Debt mutual funds, which so far enjoyed taxation benefit as long-term capital gains (LTCG) were taxed at 20% with indexation benefit, stand to lose this advantage from 1 April 2023.

The Finance Bill has proposed some amendments. One such amendment is investments in mutual funds with up to 35% equity exposure to domestic companies, essentially debt funds, are liable to be taxed as per the investors’ income tax slab rate.

This brings the taxation treatment for debt funds on a par with any other bank fixed deposits, where the capital gains are added to the investor’s income and taxed at his or her slab rates.
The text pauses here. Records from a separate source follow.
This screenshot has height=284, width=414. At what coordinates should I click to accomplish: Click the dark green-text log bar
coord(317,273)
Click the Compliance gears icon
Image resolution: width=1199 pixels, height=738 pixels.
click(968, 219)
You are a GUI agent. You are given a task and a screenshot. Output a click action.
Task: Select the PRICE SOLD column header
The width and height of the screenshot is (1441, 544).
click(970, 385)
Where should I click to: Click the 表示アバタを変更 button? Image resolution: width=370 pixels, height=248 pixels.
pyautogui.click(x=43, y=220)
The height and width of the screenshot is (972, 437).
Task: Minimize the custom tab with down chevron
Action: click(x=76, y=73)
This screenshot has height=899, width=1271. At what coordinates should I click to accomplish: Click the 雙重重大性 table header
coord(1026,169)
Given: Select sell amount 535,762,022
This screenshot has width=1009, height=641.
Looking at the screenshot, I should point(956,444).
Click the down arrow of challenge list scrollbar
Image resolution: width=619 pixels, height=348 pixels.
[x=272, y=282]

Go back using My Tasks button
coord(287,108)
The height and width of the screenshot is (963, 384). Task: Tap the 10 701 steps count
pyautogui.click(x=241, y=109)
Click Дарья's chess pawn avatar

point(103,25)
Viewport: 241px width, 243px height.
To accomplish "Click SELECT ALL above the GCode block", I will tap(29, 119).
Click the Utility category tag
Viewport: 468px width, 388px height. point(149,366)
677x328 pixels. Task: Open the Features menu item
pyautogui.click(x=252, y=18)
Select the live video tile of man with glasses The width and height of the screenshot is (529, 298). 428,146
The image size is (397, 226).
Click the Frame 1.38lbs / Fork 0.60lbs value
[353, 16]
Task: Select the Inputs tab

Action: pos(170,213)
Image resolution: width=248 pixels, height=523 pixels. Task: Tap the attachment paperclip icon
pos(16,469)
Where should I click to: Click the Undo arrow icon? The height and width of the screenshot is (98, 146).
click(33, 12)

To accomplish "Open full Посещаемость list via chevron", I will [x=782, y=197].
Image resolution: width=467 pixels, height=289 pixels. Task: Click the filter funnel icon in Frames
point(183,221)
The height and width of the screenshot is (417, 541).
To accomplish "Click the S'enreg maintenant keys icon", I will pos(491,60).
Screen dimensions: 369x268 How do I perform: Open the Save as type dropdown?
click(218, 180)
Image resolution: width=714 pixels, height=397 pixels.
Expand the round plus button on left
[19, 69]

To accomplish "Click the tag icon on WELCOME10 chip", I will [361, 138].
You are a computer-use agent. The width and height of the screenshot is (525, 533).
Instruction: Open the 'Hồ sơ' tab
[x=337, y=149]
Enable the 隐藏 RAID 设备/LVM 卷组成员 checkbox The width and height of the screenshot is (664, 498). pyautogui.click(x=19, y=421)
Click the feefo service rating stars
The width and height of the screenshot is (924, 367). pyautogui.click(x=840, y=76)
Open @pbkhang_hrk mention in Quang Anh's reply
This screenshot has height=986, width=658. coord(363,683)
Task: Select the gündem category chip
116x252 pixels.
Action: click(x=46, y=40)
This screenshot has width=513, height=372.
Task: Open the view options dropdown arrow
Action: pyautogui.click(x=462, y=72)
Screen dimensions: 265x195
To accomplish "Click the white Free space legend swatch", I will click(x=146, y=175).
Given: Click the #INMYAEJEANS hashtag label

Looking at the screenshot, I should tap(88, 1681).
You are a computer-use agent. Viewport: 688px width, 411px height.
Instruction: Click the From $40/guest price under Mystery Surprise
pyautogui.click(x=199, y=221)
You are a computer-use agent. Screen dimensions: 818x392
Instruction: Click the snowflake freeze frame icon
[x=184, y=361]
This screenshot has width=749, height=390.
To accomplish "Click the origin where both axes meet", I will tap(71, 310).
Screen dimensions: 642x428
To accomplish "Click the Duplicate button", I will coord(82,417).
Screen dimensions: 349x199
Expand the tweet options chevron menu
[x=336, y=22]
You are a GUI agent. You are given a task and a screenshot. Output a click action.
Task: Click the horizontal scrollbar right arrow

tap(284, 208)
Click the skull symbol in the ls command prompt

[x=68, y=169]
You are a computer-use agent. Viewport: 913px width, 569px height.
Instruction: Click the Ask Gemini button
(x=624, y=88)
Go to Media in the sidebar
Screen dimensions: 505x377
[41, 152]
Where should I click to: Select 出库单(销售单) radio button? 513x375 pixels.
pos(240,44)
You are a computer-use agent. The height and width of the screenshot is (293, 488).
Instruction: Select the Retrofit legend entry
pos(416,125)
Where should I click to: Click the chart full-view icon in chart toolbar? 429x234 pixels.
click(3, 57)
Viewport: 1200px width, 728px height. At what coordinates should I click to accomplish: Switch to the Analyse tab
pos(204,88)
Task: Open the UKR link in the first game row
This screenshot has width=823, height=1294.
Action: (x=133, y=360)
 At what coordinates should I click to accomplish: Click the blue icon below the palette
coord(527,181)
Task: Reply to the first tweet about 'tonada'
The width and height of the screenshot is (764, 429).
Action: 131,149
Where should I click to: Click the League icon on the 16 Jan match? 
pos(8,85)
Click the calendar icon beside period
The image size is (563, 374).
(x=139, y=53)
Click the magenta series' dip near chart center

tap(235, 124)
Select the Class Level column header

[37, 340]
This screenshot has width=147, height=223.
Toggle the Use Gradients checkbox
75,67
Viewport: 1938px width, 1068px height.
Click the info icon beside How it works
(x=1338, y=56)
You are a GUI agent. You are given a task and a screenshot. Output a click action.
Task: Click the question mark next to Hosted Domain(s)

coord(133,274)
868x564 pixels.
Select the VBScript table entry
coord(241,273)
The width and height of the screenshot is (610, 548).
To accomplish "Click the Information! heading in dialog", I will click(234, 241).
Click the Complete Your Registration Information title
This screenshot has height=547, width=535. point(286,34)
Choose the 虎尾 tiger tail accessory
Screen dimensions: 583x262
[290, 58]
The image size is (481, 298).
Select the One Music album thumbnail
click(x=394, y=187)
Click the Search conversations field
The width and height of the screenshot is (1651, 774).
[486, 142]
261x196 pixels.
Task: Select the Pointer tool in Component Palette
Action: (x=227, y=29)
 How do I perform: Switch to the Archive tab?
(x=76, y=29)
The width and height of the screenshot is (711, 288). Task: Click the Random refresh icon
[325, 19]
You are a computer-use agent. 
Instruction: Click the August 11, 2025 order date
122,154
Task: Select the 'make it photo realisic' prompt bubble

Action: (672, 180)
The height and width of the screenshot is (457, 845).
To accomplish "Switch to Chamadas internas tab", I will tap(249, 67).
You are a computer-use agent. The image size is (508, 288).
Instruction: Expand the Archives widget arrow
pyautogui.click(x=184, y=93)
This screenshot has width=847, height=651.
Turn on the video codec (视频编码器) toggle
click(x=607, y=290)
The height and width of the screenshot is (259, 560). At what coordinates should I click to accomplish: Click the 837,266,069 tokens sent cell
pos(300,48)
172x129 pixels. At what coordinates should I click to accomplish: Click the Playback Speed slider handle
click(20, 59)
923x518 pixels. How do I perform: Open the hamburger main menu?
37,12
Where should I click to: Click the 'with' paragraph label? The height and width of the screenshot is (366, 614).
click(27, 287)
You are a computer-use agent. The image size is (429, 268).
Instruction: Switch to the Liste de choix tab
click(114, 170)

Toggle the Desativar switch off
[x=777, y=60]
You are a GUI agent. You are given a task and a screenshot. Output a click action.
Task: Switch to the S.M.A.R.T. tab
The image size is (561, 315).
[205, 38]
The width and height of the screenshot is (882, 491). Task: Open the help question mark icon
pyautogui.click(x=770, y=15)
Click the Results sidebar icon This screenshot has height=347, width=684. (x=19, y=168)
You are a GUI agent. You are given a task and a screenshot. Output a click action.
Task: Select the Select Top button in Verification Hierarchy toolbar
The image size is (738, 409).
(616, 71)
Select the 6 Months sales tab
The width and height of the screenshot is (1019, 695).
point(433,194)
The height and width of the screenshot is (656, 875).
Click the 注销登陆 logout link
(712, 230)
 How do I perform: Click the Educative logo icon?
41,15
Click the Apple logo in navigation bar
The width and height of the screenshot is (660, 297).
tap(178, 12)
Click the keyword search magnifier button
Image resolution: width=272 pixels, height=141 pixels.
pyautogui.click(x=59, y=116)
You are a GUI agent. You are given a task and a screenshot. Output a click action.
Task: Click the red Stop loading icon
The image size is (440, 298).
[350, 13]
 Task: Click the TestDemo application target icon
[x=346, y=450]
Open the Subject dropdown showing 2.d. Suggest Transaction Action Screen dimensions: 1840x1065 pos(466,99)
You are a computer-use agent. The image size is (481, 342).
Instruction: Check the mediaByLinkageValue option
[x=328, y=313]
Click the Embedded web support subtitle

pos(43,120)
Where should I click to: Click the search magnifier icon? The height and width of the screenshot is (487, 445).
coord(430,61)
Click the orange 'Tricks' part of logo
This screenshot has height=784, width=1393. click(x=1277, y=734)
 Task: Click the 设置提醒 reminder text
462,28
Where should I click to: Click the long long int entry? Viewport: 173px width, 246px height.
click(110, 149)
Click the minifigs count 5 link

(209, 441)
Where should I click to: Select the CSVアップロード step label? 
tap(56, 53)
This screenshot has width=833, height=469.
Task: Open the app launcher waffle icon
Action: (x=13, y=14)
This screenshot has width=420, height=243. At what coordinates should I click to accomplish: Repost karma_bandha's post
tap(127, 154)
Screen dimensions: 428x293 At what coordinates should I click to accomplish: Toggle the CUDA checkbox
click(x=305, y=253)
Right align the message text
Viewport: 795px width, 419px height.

So, now an investor regardless of his or her holding period in a debt mutual fund (previously, LTCG was applicable after three years), will be taxed as per his/her slab. If the investor falls under highest income tax slab rate of 30%, then he or she will have to pay 35.8% (including surcharge and cess) on their gains without any indexation benefit.

Industry experts say this would not only impact investor flows into debt mutual funds, but also bond market as a whole. “Mutual funds offered liquidity in the domestic bond market, which is otherwise quite illiquid. Investor flows coming into debt MFs were deployed into the bond markets,” points out Niranjan Avasthi, head, product, marketing and digital business, Edelweiss Asset Management.

“This move not only impacts debt MFs, but also international funds and gold funds,” says Kirtan Shah, founder and CEO of Credence Wealth.

Vikram Dalal, managing director at Synergee Capital Services, says that earlier a target maturing fund, depending on the underlying portfolio, could offer post-tax yield of 7%. “There was a good tax arbitrage in such funds as FD with interest rate of 8% could offer only post-tax return of 5% for those at highest tax slabs,” he says.

Fund houses might be able to offer some alternative to still offer tax benefits by adding arbitrage (equity derivative strategies) in some hybrid funds.

For example, one investment expert said that the equity exposure can be kept at 40% in some hybrid schemes by adding 5% equity derivatives. But this would finally depend on the market regular Securities and Exchange Board of India (Sebi) whether it allows such a product or not. Sebi has defined each fund category and the asset allocation framework for each of these fund categories.


For investors that invest in a debt MF before 1 April 2023, there is still a silver lining. As the new tax treatment will be applicable from 1 April.

So, any investment done before this date will still enjoy the LTCG tax rate of 20% with indexation benefit after three years.

However, if you have systematic investment plans (SIPs) in a debt mutual fund, then note that units bought after 1 April will be subject to the new tax treatment, where capital gains arising from sell of these units are taxed at your income tax slab.